# Retrouver la barre d'état de Safari



## claudem4 (30 Octobre 2011)

bonsoir a tous 

suis je sur la bonne rubrique ?

ma question :je voudrais récupérer ma barre de tâches car 

en faisant une fausse manip ,j'ai fais  :supprimer un élément 

et depuis je n'ai plus de barre de tâches et impossible de la récupérer 

sur mon i mac ,mon navigateur est safari ,système léopard 


claude


----------



## Flibust007 (31 Octobre 2011)

==> Safari
==> Présentation
==> Afficher la barre d'outils.


------------------------------------------
_Note du modérateur (ici Aliboron) : _
*Et comme il est ici question de Safari, navigateur internet, on déménage vers "Internet et réseau", là où se retrouvent les spécialistes de la chose. Et hop !!!

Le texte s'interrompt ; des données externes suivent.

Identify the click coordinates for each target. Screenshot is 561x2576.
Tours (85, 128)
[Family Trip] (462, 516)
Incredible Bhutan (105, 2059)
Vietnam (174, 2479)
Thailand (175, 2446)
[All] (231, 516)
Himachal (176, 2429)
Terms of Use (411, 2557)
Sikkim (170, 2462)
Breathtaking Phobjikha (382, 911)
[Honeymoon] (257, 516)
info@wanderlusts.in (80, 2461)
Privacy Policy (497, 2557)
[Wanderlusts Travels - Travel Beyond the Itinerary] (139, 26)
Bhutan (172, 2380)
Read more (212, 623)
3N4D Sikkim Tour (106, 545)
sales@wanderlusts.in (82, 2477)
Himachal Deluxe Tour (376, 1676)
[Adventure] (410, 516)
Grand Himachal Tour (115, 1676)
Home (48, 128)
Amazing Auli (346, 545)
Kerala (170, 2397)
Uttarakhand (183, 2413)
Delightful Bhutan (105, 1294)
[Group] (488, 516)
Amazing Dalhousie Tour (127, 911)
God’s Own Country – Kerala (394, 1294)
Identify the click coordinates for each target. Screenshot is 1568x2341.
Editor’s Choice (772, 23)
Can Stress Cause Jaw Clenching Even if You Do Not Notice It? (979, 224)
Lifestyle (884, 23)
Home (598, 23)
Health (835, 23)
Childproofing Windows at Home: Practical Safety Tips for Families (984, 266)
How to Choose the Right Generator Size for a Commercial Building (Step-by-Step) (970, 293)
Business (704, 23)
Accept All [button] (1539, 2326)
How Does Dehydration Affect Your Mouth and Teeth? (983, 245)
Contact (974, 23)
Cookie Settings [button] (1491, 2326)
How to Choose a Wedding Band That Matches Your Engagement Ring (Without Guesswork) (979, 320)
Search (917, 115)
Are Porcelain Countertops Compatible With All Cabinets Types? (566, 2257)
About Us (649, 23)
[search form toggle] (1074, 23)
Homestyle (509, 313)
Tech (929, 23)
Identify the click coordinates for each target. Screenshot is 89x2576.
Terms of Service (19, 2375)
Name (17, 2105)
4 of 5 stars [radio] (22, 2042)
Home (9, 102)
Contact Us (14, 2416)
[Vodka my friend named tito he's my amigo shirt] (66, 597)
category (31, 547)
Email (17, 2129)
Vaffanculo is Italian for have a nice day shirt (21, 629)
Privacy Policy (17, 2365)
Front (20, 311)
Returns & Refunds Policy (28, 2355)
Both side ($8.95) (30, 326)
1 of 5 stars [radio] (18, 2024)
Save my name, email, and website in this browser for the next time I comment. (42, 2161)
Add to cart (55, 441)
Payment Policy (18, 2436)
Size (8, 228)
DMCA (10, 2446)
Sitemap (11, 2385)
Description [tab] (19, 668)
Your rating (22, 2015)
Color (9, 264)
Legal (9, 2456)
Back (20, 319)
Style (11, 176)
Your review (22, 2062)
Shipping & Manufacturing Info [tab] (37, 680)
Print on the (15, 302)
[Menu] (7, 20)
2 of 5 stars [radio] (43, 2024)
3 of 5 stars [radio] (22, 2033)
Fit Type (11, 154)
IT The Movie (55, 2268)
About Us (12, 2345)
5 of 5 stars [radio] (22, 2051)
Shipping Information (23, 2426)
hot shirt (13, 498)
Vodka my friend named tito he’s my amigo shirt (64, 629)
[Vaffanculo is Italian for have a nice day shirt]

Remarque : ce n'est ni une brimade, ni une punition, c'est juste un peu de rangement...*


----------



## claudem4 (31 Octobre 2011)

bonjour 


désolé ,ça ne fonctionne pas !



claude


----------



## Flibust007 (31 Octobre 2011)

Tu peux faire une capture d'écran de la fenêtre de Safari ?
Et l'envoyer.


----------



## claudem4 (31 Octobre 2011)

bonjour 


je te remercie de m'avoir répondu 


malheureusement ,je ne sais comment m'y prendre ...



claude


----------



## akegata (31 Octobre 2011)

pour faire une capture d'écran tout est indiqué* ici *


----------



## claudem4 (31 Octobre 2011)

bonsoir 


j'ai un peu de mal pour faire une capture d'écran... mais ça va venir ...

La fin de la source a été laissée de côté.